- [Instructions]:
(a) Decide whether each statement below agrees with the mount namespace article, answering yes or no and quoting the deciding words of the article: (i) The article is the third in the Linux Namespace series. (ii) A newly created mount namespace starts without any of the parent namespace's mount points. (iii) The fakeroot directory has to be owned by the root user.
(b) Duplicate the part of the mount namespace article that opens with the words containing "[ You might" and closes with "impact the host.".
-- Begin Selection --
This article looks at the mount namespace and is the third in the Linux Namespace series. In the first article, I gave an introduction to the seven most commonly used namespaces, laying the groundwork for the hands-on work started in the user namespaces article. My goal is to build out some fundamental knowledge as to how the underpinnings of Linux containers work. If you're interested in how Linux controls the resources on a system, check out the CGroup series, I wrote earlier. Hopefully, by the time you're done with the namespaces hands-on work, I can tie CGroups and namespaces together in a meaningful way, completing the picture for you.
For now, however, this article examines the mount namespace and how it can help you get closer to understanding the isolation that Linux containers brings to sysadmins and, by extension, platforms like OpenShift and Kubernetes.
[ You might also like: Sharing supplemental groups with Podman containers ]
The mount namespace
The mount namespace doesn't behave as you might expect after creating a new user namespace. By default, if you were to create a new mount namespace with unshare -m
, your view of the system would remain largely unchanged and unconfined. That's because whenever you create a new mount namespace, a copy of the mount points from the parent namespace is created in the new mount namespace. That means that any action taken on files inside a poorly configured mount namespace will impact the host.
Some setup steps for mount namespaces
So what use is the mount namespace then? To help demonstrate this, I use an Alpine Linux tarball.
In summary, download it, untar it, and move it into a new directory, giving the top-level directory permissions for an unprivileged user:
[root@localhost ~] export CONTAINER_ROOT_FOLDER=/container_practice
[root@localhost ~] mkdir -p ${CONTAINER_ROOT_FOLDER}/fakeroot
[root@localhost ~] cd ${CONTAINER_ROOT_FOLDER}
[root@localhost ~] wget https://dl-cdn.alpinelinux.org/alpine/v3.13/releases/x86_64/alpine-minirootfs-3.13.1-x86_64.tar.gz
[root@localhost ~] tar xvf alpine-minirootfs-3.13.1-x86_64.tar.gz -C fakeroot
[root@localhost ~] chown container-user. -R ${CONTAINER_ROOT_FOLDER}/fakeroot
The fakeroot
directory needs to be owned by the user container-user because once you create a new user namespace, the root user in the new namespace will be mapped to the container-user outside of the namespace. This means that a process inside of the new namespace will think that it has the capabilities required to modify its files. Still, the host's file system permissions will prevent the container-user account from changing the Alpine files from the tarball (which have root as the owner).
So what happens if you simply start a new mount namespace?
-- End Selection --
-- Begin Recorded information --
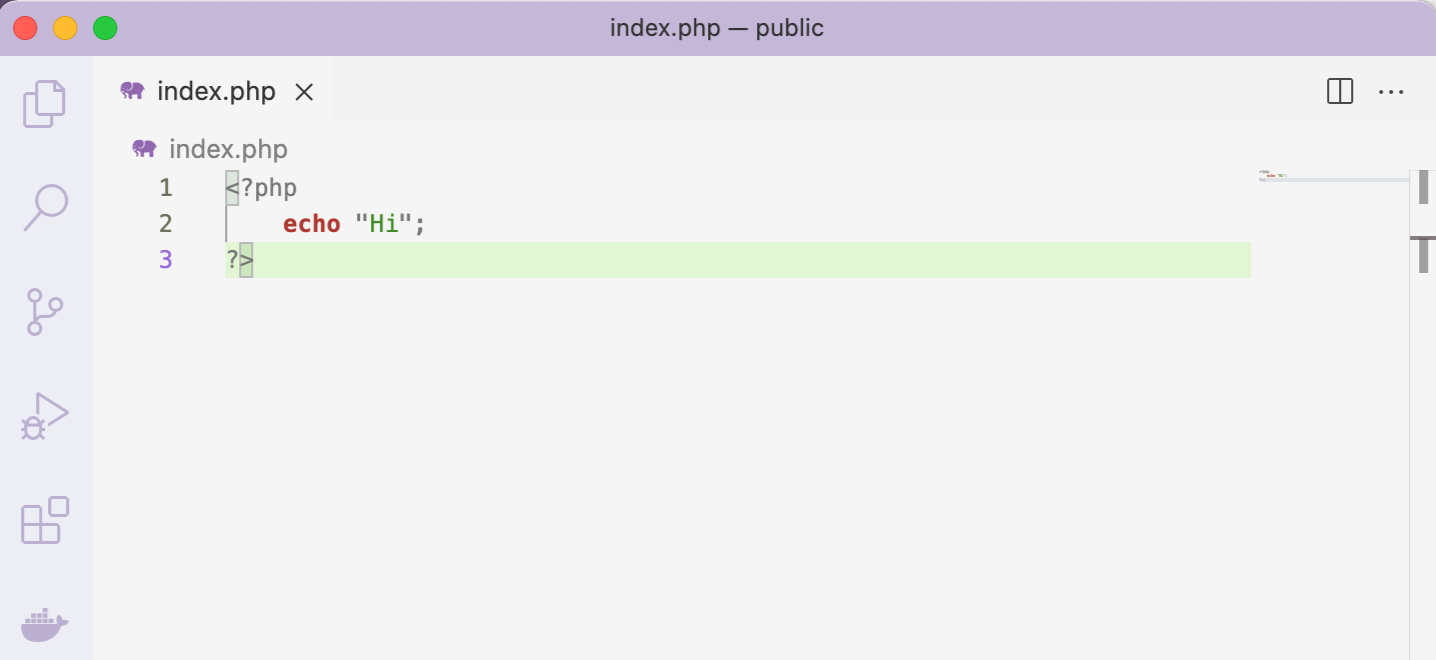Viewport: 1436px width, 660px height.
Task: Select the Docker icon in the activity bar
Action: 45,624
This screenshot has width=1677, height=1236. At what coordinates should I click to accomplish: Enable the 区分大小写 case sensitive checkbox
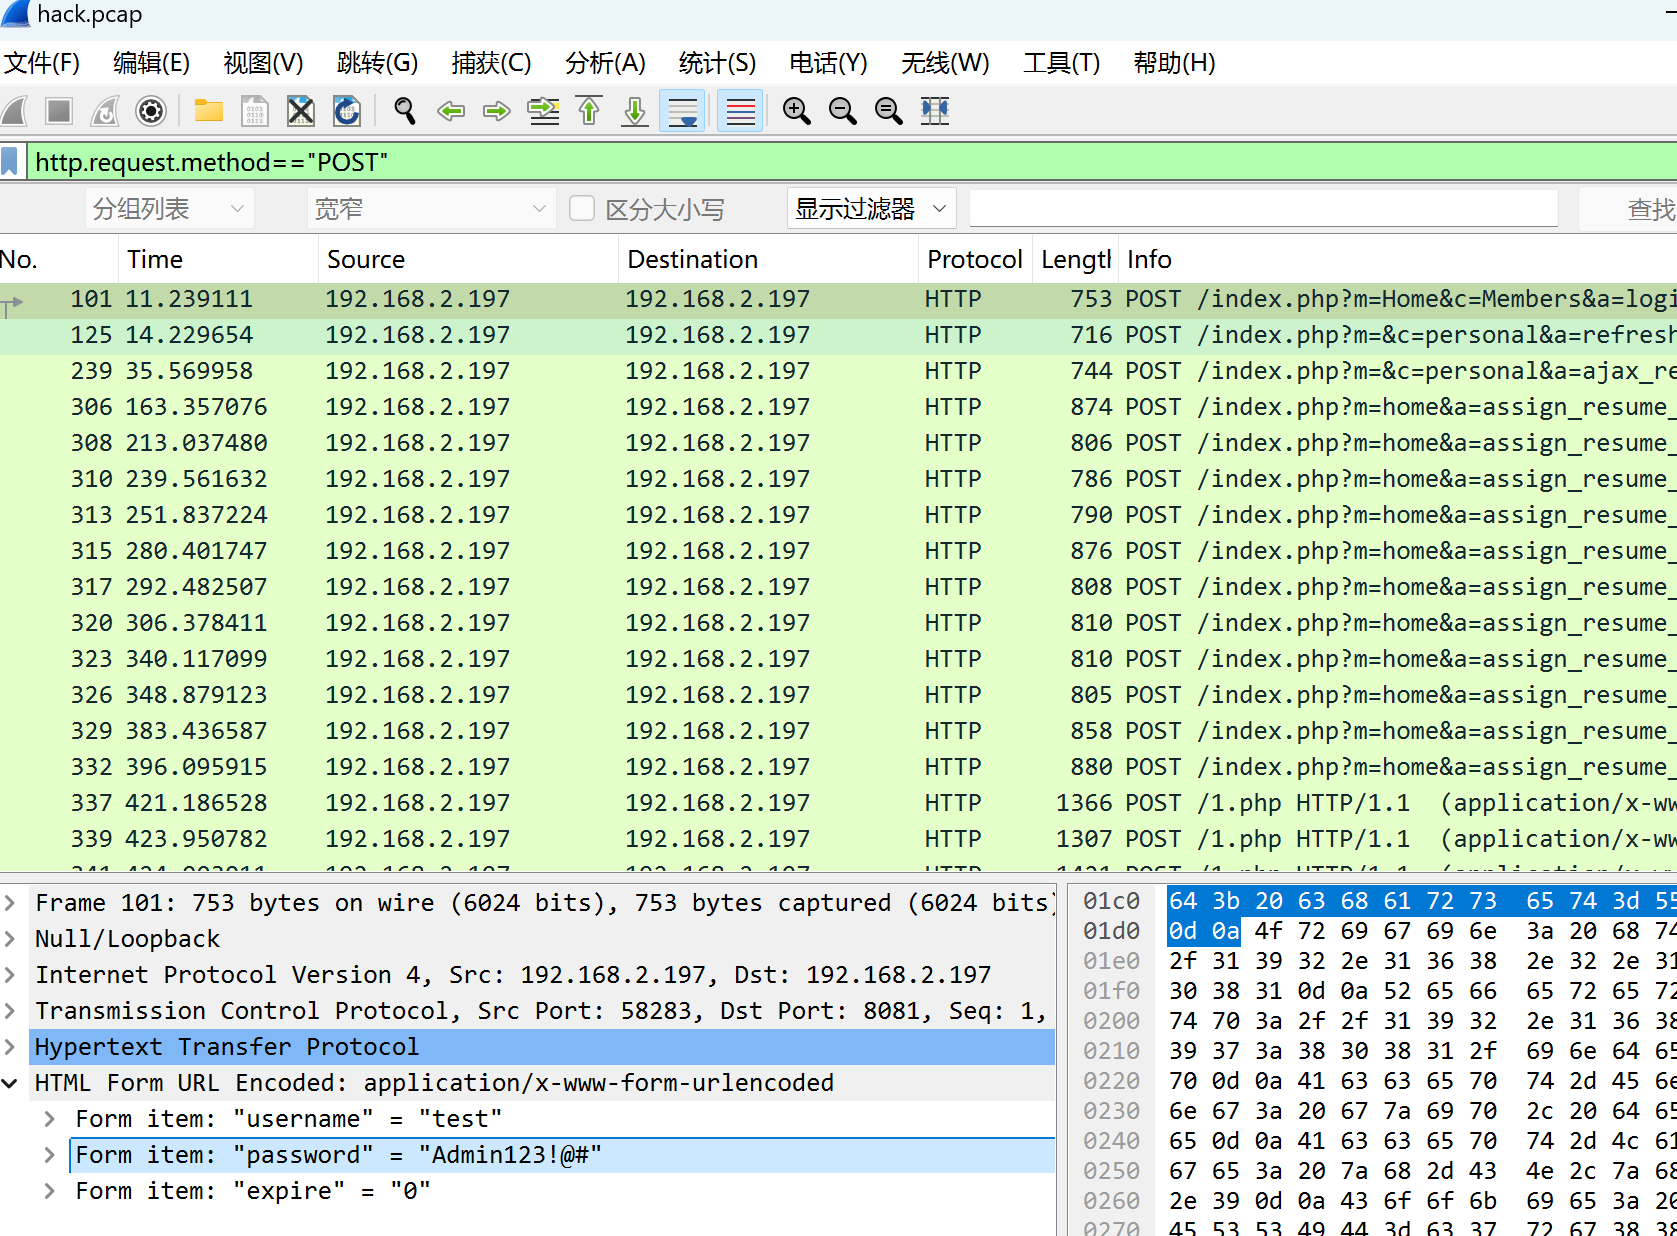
-- End Recorded information --
- [Expected responses]:
(a)
(i) Yes: "is the third in the Linux Namespace series"
(ii) No: "a copy of the mount points from the parent namespace is created in the new mount namespace"
(iii) No: "needs to be owned by the user container-user"

(b)
[ You might also like: Sharing supplemental groups with Podman containers ]
The mount namespace
The mount namespace doesn't behave as you might expect after creating a new user namespace. By default, if you were to create a new mount namespace with unshare -m
, your view of the system would remain largely unchanged and unconfined. That's because whenever you create a new mount namespace, a copy of the mount points from the parent namespace is created in the new mount namespace. That means that any action taken on files inside a poorly configured mount namespace will impact the host.